• [WHAT THE TASK ASKS]:
Your answer must be a single number: the count of lines in the records below that include the string "section".

• [SUPPLIED RECORDS]:

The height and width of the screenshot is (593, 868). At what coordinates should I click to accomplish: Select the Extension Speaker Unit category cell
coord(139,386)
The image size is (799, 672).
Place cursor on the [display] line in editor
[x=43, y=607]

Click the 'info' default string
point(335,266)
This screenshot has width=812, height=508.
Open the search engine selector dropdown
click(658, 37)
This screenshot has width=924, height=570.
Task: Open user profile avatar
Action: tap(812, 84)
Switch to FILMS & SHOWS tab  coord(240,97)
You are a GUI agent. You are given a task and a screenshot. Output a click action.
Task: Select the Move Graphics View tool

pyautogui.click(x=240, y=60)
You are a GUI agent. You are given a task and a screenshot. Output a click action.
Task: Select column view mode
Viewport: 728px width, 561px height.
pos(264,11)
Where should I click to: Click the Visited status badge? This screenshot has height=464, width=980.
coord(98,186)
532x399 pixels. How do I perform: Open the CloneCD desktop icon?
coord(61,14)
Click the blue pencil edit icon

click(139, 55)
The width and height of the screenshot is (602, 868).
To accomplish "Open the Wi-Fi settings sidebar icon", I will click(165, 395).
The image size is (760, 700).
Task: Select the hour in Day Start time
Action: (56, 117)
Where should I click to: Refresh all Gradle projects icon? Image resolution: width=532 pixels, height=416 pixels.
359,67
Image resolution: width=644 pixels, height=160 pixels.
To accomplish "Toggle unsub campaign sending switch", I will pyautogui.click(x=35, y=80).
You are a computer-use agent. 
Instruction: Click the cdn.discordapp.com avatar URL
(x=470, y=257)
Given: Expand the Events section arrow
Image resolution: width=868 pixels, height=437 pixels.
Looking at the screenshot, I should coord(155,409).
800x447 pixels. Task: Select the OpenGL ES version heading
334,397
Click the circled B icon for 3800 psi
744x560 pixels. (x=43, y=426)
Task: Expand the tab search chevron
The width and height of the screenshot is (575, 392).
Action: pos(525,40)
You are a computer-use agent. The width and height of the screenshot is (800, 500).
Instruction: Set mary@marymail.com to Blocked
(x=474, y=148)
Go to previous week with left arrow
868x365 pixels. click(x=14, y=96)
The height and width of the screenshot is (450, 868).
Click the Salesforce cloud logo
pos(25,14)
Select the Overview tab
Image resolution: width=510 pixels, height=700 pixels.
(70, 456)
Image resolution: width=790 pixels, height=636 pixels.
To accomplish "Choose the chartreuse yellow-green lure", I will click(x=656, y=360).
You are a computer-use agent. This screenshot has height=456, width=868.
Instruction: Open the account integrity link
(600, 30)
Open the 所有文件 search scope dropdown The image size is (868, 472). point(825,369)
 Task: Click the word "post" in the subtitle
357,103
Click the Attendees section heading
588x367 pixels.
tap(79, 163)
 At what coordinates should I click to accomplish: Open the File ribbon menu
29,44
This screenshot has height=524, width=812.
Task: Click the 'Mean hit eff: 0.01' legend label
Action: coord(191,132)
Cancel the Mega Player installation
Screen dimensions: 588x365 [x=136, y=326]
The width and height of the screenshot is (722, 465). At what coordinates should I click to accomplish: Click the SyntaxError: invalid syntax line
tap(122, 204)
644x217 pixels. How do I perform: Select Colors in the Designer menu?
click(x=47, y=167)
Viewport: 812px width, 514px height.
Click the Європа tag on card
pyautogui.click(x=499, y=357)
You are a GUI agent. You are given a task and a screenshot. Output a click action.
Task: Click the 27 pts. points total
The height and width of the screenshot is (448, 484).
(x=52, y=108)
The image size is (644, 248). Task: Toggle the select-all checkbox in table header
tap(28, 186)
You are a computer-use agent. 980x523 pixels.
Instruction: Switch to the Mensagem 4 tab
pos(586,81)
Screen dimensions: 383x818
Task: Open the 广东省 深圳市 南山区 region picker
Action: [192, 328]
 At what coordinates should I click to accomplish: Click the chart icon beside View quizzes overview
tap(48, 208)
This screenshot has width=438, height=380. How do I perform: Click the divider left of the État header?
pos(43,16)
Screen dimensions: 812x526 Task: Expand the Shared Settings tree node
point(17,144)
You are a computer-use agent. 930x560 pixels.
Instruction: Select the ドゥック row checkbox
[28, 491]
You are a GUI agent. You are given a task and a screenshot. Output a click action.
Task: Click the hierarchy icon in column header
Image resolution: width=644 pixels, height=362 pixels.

• [ANSWER SPACE]:
2